All die schönen lautlosen Autobahnkilometer gehen irgendwann zu Ende, wenn der nächste Ladestopp ansteht. Diesmal in einem Parkhaus in Frankfurt-Sachsenhausen. Dort geht es für alle Fahrzeuge recht eng zu, mit einem SUV auf der Suche nach der Ladesäule durch die Parkdecks zu manövrieren, während die Parksensoren durchgehend Alarm schlagen, macht keinen Spaß. Am Ende befindet sich die Säule direkt vor der Ausfahrtschranke. Dafür ist der Preis nicht ohne: Pro halbe Stunde wird ein Euro berechnet, zusätzlich zur normalen Parkgebühr. Allerdings schafft die Säule maximal 22 kW. Macht am Ende für drei Stunden parken und nicht einmal hundert Kilometer Reichweite neun Euro.

Für den Rückweg nach München plant das Audi-Navigationssystem gleich zwei Ladestopps ein. Warum, erschließt sich dem Fahrer nicht. Genauso wenig, warum der Routenplaner eine Ladesäule an einer BMW-Niederlassung ansteuern möchte. Die Aussicht auf eine Stunde Ladepause am späten Samstagabend auf dem Parkplatz eines Autohauses erscheint wenig reizvoll. Deshalb soll stattdessen der Rasthof Nürnberg-Feucht als Zwischenstopp dienen. Mit 22 Kilometern Restreichweite geht es an die 50 kW-Ladesäule. QR-Code scannen, Kreditkartendaten eingeben, dann sollte der Strom fließen. Doch statt Saft in den Akku fließen nur 10,95 Euro auf das Konto von Eon. Sonst passiert: nichts.

Wieder wird die Hotline zur letzten Hoffnung. Doch da heißt es erst einmal: Bandansage statt Telefonseelsorge. "Der nächste freie Mitarbeiter ruft Sie zurück." Während draußen die Sonne untergeht, meldet sich nach ein paar Minuten eine Mitarbeiterin. Warum das Auto nicht lädt, weiß sie nicht. Auch ihr bleibt nur die Möglichkeit, per Ferneingriff die Säule zum Laden zu bewegen. Das klappt erst im dritten Versuch, aber der Punkt, an dem man noch irgendwelche Ansprüche an die Ladeinfrastruktur hat, ist sowieso schon lange überschritten. So nimmt man auch die Aussage hin, dass der Ladevorgang leider nicht vorzeitig beendet werden kann. Das virtuelle Cockpit verrät, dass die nächste Stunde und 48 Minuten in einem Schnellrestaurant stattfinden werden. Dort ist zumindest das Wlan noch nicht auf die Ladezeiten der E-Autos eingestellt.
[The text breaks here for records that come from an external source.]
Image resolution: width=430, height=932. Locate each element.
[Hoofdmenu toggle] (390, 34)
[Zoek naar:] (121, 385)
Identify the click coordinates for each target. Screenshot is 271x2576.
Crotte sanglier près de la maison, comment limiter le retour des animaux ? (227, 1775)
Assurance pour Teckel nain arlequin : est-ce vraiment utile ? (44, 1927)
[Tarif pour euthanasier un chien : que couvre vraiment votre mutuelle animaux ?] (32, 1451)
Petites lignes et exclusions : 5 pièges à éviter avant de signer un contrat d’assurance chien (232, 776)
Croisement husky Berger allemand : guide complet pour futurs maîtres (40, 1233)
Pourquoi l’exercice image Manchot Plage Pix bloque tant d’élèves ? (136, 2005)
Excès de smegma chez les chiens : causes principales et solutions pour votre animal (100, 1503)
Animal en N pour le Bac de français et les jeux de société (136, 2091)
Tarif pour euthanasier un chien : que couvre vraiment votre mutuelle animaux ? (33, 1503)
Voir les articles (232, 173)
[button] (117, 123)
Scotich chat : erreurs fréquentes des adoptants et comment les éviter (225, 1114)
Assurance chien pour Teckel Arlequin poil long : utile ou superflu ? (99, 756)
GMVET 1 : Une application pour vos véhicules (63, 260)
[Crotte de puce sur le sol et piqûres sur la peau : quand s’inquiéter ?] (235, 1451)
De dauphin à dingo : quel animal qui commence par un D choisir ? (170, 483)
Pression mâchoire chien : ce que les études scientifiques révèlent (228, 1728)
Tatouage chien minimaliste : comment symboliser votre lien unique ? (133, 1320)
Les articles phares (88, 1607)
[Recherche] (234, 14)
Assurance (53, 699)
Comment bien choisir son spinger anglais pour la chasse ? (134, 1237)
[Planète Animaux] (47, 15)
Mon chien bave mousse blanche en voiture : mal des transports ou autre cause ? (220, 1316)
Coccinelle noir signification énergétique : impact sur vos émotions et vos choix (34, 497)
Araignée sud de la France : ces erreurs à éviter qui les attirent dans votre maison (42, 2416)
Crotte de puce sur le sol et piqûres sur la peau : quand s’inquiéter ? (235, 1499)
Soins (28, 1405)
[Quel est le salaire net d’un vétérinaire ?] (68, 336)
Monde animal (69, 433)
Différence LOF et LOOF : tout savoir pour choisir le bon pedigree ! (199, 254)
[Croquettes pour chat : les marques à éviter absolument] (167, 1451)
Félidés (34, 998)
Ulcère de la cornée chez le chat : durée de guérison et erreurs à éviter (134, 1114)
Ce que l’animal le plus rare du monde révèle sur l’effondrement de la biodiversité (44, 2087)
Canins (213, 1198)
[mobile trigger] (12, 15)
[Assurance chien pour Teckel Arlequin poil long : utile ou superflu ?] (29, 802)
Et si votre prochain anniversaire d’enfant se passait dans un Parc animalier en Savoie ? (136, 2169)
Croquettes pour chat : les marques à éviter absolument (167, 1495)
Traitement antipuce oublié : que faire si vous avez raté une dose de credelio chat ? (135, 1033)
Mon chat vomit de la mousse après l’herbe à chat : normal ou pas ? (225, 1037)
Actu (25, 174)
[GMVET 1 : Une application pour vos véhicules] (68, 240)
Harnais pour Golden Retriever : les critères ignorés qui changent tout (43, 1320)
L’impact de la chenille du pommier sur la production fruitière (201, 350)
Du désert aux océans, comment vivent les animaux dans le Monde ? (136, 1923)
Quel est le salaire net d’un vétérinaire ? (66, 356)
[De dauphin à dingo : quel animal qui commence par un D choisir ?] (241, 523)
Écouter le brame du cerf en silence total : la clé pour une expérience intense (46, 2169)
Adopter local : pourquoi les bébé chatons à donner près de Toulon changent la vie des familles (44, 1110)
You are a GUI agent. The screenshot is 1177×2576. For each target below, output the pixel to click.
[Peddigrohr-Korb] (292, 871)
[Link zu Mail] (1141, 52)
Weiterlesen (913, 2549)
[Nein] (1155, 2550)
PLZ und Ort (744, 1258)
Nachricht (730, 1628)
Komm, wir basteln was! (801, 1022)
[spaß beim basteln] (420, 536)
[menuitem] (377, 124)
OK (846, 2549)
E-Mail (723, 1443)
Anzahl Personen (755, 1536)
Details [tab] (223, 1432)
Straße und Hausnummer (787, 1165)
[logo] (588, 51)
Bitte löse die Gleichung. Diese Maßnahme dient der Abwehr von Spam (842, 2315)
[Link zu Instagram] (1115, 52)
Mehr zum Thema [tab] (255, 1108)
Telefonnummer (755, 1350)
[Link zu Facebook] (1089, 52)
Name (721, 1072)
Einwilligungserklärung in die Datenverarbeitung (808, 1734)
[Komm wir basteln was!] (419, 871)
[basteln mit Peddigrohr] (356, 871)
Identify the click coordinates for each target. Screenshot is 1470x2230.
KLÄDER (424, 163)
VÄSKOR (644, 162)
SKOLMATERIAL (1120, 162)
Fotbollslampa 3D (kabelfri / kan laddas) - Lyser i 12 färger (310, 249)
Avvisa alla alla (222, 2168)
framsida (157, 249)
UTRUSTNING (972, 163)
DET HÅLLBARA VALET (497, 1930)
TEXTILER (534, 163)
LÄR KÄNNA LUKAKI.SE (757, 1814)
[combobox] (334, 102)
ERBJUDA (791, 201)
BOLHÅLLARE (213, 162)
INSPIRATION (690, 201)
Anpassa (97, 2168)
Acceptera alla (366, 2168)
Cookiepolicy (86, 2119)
Gratis surfen gibt es nur für eine Stunde.

Am Ende kann man fast froh sein, dass sich bisher nicht mehr Menschen auf das Abenteuer Elektromobilität eingelassen haben. Denn elektrisches Fahren ist mehr als nur der reine Antrieb - die Kombination aus Fahrzeug und Ladeinfraktur ist entscheidend. Was das betrifft, hat Tesla im Moment die Nase vorn.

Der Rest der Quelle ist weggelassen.